TheJatim.com – Dewan Perwakilan Rakyat Daerah (DPRD) Jawa Timur meminta Dinas Perhubungan Provinsi Jawa Timur melakukan pengecekan menyeluruh terhadap armada bus menyusul kecelakaan yang terjadi berulang kali di wilayah Jawa Timur. Evaluasi ini dinilai mendesak demi memastikan keselamatan penumpang dan pengguna jalan.
Ketua Komisi D DPRD Jawa Timur, Abdul Halim, menegaskan bahwa insiden kecelakaan bus yang terjadi tidak bisa lagi dianggap sebagai kejadian tunggal. Menurutnya, pola kecelakaan berulang menandakan adanya persoalan serius yang perlu ditangani secara komprehensif.
“Kecelakaan ini sudah terjadi lebih dari satu kali.
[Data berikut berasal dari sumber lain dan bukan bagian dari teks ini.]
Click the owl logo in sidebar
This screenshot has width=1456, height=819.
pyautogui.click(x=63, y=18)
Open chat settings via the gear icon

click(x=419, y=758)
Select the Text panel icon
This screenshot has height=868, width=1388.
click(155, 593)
Karena itu perlu ada proses pengecekan dari Dinas Perhubungan Provinsi Jawa Timur,” ujar Abdul Halim.
Politisi Partai Gerindra itu menyampaikan, pemeriksaan harus mencakup dua aspek utama, yakni faktor pengemudi dan kondisi teknis kendaraan. Ia menyoroti potensi adanya human error, termasuk perilaku berkendara yang tidak sesuai standar keselamatan.
Selain itu, kesiapan dan kelayakan armada bus juga menjadi perhatian serius. Ia tidak menutup kemungkinan adanya bus yang tetap dioperasikan meski seharusnya sudah tidak layak jalan, misalnya akibat komponen yang semestinya diganti namun hanya diperbaiki seadanya.
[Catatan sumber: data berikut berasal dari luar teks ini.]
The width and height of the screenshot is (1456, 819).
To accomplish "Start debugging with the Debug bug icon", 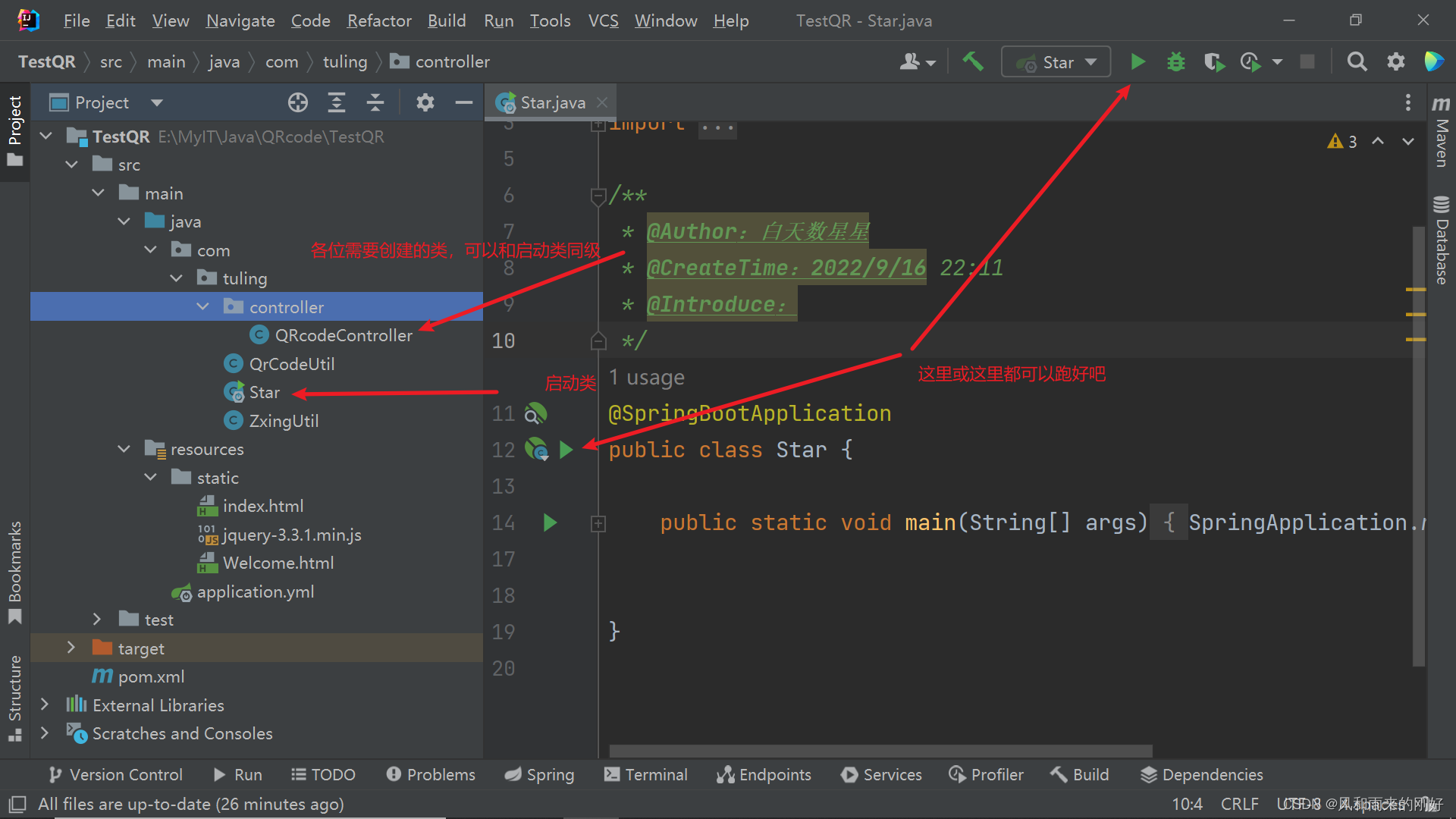I will pos(1175,61).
“Bisa jadi ada kelalaian dari kesiapan kendaraan, misalnya onderdil yang seharusnya diganti tetapi hanya diakali agar bus tetap beroperasi,” katanya.
Komisi D DPRD Jatim, lanjut Abdul Halim, akan berkoordinasi dengan Dinas Perhubungan Provinsi Jawa Timur untuk memastikan hasil pemeriksaan dilakukan secara objektif dan menyeluruh, termasuk menelusuri apakah pengemudi mengemudikan kendaraan secara ugal-ugalan.
Koordinasi lintas instansi ini diharapkan dapat memberikan gambaran utuh terkait penyebab kecelakaan, sekaligus menjadi dasar pengambilan kebijakan yang lebih tegas terhadap operator angkutan umum.
Apabila hasil pemeriksaan menemukan adanya unsur kelalaian, baik dari sisi pengemudi maupun ketidaklayakan teknis kendaraan. Oleh karena itu, Abdul Halim mendorong agar sanksi tegas diberikan kepada perusahaan otobus terkait.
“Jika ditemukan human error atau bus tidak layak jalan, tentu harus ada sanksi kepada pihak PO. Ini demi keselamatan masyarakat,” tegas alumni aktivis PMII itu.
Langkah evaluasi dan penindakan ini diharapkan dapat menjadi peringatan bagi seluruh penyedia jasa transportasi agar lebih disiplin dalam menjaga standar keselamatan, sehingga kejadian serupa tidak kembali terulang.